» Trecho do documento
⁂
KARDEC RIO PRETO
Alan Kardec mostrou-se preocupado com a questão da identidade dos Espíritos desde o início da organização doutrinária, pois constatou a diversidade cultural e moral dos indivíduos desencarnados e entreviu os riscos inerentes ao relacionamento com eles.
Advertência
A questão da identidade dos Espíritos “é uma das mais controvertidas”, afirmou o Codificador no item 255 do capítulo XXIV de O livro dos médiuns (LM). É, na verdade, “depois da obsessão, uma das maiores dificuldades que apresenta” a prática mediúnica.
Certos Espíritos se passam por personalidades respeitáveis. Falseiam o caráter, ocultam suas disposições intelectuais, emocionais e morais, imitando as personalidades que lhes interessam, seja para transmitirem ensinos falsos, seja para enredar o médium na obsessão por fascinação, lisonjeando lhe a vaidade pela grandeza dos nomes que por ele se comunicam.
Orientações gerais
A identificação absoluta, induvidosa, de um Espírito é difícil de obter. Há casos em que ela é importante, em outros, é “questão secundária e sem importância real” (LM, it. 255).
Nas comunicações instrutivas o que importa é a apreciação moral dos Espíritos e a qualidade de seus ensinos. Os nomes ajudam a fixar as ideias, associando-as a seus autores. Os Espíritos bons podem usar emprestado o nome de uma personalidade respeitada, de semelhante grau de elevação espiritual, sem que isso traduza fraude, somente a indicação de sua ordem evolutiva. Os “melhores Espíritos podem substituir-se mutuamente, sem maiores consequências”; eles formam, por assim dizer, “um todo coletivo” (LM, it. 258), em que há “solidariedade e analogia de pensamentos” (LM, it. 268, subit. 4).
Já o mesmo empréstimo não desonera da condição de usurpadores os Espíritos que querem esconder sua ordem evolutiva inferior, atribuindo–se um nome respeitável, com o objetivo de receber mais crédito às suas palavras.
A identificação dos Espíritos é, sobretudo, relevante nos casos de comunicações íntimas, isto é, de familiares e amigos, “porque aí é o indivíduo, a sua pessoa mesma que nos interessa” (LM, it. 256).
Provas possíveis
Na Revista Espírita de março de 1862, analisando o caso Carrère, Allan Kardec declarou que “as melhores provas são as que se originam da espontaneidade das comunicações”.(6)
O estilo de linguagem, o emprego de palavras do gosto pessoal, as citações de fatos particulares de suas vidas, desconhecidos dos praticantes, circunstâncias especiais e imprevisíveis que se apresentam ao longo e na sucessão dos diálogos produzem um mosaico de elementos demonstrativos da identidade dos comunicantes.
A “melhor de todas as provas de identidade está na linguagem e nas circunstâncias fortuitas” (LM, it. 260). Por isso, é melhor esperar que as provas surjam naturalmente, e não provocá-las, pedindo-as aos Espíritos (LM, it. 258).
⁂
» Tarefa A
Quais números de item de O livro dos médiuns são citados no trecho? Liste cada um uma só vez.
» Tarefa B
Responda às perguntas sobre o trecho:
(i) Segundo o item 255, depois de quê a identidade dos Espíritos é uma das maiores dificuldades da prática mediúnica?
(ii) Em que edição da Revista Espírita Allan Kardec analisou o caso Carrère?
(iii) Em que tipo de comunicação a identificação dos Espíritos é sobretudo relevante?
» Tarefa C
Transcreva do trecho, sem alterações, a passagem de "Advertência" até "a prática mediúnica.".
Por favor, responda apenas com base no trecho acima.

» Extrato de dados
⁂
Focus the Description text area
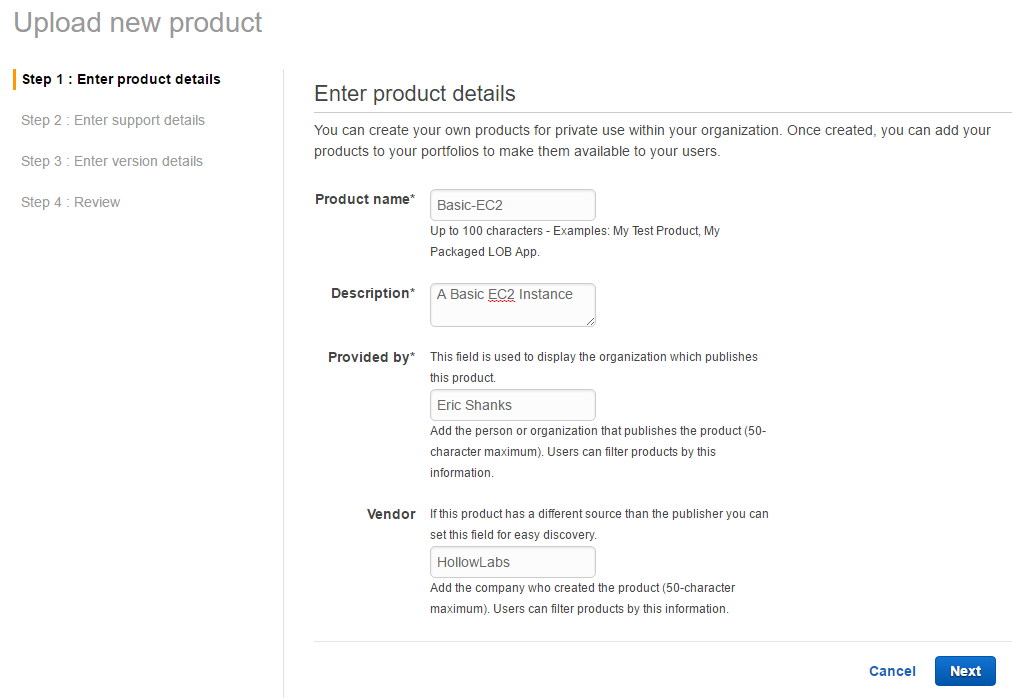Image resolution: width=1012 pixels, height=698 pixels. coord(512,304)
⁂
» Resposta A
255, 256, 258, 260, 268

» Resposta B
(i) Depois da obsessão.
(ii) Na de março de 1862.
(iii) Nas comunicações íntimas, isto é, de familiares e amigos.

» Resposta C
Advertência
A questão da identidade dos Espíritos “é uma das mais controvertidas”, afirmou o Codificador no item 255 do capítulo XXIV de O livro dos médiuns (LM). É, na verdade, “depois da obsessão, uma das maiores dificuldades que apresenta” a prática mediúnica.